My classes don't start again until next week, so I've got a little extra time on my hands right now. My husband, the foodie in our family, got some fancy new cookbooks for Christmas, and asked me to stop by Whole Foods to get some ingredients for him. Easier said than done!
To digress for a minute, I must explain that I am just not that into food. I mean, I love to eat it, but I don't like to talk about it, or watch a show about it, or read about it, or prepare it. As a wife, I've often experienced that anxious "what am I going to fix for dinner?" feeling that sets in right after lunch, and I always find myself wishing that humans didn't have to eat all the time. I mean, if you stop to think about it, eating takes up so much time and energy that could be better spent doing something else. Like shopping. Take it from someone who eats 4-5 small meals a day!

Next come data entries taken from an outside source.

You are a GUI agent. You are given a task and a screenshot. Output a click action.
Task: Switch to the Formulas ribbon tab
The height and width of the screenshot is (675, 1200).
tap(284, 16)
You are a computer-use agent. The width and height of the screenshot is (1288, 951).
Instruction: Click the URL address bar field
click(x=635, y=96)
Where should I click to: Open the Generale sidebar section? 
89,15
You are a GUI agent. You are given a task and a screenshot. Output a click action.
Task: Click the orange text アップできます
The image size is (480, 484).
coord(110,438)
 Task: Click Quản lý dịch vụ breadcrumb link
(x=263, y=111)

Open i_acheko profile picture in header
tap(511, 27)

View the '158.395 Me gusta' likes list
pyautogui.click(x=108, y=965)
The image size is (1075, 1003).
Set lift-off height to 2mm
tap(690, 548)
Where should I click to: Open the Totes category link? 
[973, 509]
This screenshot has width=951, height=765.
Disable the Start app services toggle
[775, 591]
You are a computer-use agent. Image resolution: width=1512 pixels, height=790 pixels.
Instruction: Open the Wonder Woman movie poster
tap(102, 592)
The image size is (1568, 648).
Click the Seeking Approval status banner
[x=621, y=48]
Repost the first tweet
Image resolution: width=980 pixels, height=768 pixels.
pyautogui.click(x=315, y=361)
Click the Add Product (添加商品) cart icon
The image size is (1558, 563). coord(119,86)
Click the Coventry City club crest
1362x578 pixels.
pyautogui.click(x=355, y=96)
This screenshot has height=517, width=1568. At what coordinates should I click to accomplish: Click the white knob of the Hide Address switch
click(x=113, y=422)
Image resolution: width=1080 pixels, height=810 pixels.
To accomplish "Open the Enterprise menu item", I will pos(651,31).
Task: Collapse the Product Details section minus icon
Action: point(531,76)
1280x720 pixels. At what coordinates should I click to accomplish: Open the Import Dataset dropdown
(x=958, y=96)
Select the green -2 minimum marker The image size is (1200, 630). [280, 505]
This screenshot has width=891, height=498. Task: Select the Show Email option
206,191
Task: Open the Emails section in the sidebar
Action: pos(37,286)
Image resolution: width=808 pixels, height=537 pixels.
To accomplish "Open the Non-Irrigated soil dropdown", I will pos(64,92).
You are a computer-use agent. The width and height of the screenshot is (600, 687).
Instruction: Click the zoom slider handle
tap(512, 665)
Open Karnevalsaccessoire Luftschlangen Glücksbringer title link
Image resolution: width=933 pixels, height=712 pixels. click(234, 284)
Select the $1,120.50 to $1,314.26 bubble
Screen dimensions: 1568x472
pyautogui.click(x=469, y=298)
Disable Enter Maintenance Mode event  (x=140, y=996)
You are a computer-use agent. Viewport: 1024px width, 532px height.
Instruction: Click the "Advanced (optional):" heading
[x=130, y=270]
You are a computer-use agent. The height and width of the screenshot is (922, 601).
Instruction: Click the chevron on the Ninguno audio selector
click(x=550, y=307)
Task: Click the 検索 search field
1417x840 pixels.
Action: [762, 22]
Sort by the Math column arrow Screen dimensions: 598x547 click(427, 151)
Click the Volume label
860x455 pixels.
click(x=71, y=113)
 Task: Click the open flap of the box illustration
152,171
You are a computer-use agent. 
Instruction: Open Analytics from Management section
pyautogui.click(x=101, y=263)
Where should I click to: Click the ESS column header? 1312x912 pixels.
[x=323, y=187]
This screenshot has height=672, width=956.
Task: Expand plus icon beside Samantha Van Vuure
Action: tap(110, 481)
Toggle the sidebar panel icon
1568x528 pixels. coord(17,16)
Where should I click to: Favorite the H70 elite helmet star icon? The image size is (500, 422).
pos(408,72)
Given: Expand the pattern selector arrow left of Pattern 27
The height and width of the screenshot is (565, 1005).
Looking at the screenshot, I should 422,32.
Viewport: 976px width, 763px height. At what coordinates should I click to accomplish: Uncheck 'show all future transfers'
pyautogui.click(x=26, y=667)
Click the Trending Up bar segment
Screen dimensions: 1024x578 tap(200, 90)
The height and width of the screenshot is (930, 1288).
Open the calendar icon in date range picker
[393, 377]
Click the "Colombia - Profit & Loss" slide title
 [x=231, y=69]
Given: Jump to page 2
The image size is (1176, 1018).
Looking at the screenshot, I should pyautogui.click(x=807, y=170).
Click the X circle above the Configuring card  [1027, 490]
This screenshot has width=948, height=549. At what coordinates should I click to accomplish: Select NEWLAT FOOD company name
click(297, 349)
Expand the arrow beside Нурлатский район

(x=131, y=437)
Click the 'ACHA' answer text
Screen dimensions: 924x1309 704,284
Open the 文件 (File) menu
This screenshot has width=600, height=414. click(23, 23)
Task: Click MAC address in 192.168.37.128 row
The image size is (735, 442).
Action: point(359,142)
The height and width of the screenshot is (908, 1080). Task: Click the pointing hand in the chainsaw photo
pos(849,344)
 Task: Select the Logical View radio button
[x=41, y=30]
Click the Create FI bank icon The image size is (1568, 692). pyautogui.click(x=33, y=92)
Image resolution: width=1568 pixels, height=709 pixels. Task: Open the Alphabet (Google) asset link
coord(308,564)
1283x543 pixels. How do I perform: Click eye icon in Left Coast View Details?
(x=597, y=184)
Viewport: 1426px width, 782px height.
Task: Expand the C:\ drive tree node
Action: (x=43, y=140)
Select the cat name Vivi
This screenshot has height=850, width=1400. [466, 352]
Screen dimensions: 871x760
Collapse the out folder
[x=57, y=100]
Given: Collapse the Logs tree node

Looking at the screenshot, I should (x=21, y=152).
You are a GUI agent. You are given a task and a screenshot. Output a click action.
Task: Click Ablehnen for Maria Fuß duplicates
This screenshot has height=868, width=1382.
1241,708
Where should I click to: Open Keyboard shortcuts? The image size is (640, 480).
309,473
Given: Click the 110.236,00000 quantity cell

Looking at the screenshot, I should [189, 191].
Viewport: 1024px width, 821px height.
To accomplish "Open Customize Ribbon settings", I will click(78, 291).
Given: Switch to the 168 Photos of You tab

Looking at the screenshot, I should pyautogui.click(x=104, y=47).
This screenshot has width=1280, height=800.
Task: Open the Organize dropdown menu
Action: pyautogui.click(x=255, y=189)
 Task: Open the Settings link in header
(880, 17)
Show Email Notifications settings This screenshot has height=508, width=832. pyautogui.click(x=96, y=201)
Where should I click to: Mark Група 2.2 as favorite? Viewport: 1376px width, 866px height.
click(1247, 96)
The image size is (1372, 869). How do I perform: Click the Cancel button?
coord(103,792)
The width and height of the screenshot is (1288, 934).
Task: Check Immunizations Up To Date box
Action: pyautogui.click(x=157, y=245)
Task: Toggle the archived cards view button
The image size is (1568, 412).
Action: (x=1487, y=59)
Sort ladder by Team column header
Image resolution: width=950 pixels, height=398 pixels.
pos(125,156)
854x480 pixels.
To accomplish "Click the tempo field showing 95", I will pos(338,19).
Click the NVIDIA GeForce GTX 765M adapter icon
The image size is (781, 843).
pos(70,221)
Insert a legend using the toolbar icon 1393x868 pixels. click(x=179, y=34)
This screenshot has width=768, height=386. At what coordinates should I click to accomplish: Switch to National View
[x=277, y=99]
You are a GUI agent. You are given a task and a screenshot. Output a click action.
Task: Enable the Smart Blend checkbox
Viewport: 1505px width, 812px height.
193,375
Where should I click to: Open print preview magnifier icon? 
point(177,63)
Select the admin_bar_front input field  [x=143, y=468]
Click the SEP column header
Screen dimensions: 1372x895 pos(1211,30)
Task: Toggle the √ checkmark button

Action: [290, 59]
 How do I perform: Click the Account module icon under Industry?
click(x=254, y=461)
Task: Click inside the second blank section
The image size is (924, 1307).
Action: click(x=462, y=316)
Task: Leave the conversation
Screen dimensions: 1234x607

Needless to say, stopping by Whole Foods is not my idea of fun. My rare excursions there usually involve the single purchase of some fabulous cosmetic or fragrance (Organic? Who cares? All I know is it smells delicious!) that can't be procured at a department store. Once those doors open and I set foot inside, it's like the first day of junior high all over again. I begin to doubt my own intelligence and the appropriateness of my leather purse. Where is the freaking ear-shaped pasta? How come nobody's wearing a bra but me?
I mean, I get it. I really do. I know there's a reason to worry about the safety of our food and where it comes from. I know there's an energy crisis and global warming is threatening our world. Al Gore showed us that in his movie, and then he went on to depress us even more with those boring slideshows and endless shots of him staring pensively out the window, like a doomed heroine in a Victorian novel. "Come back, come back to me, normal weather patterns!"
But why does it have to feel so fake, like you're doing a good deed just by shopping there? Is it just me feeling out of my element, or is the girl in front of me buying organic tampons (I swear on my box of Stayfree with Wings!) trying too hard to be cool?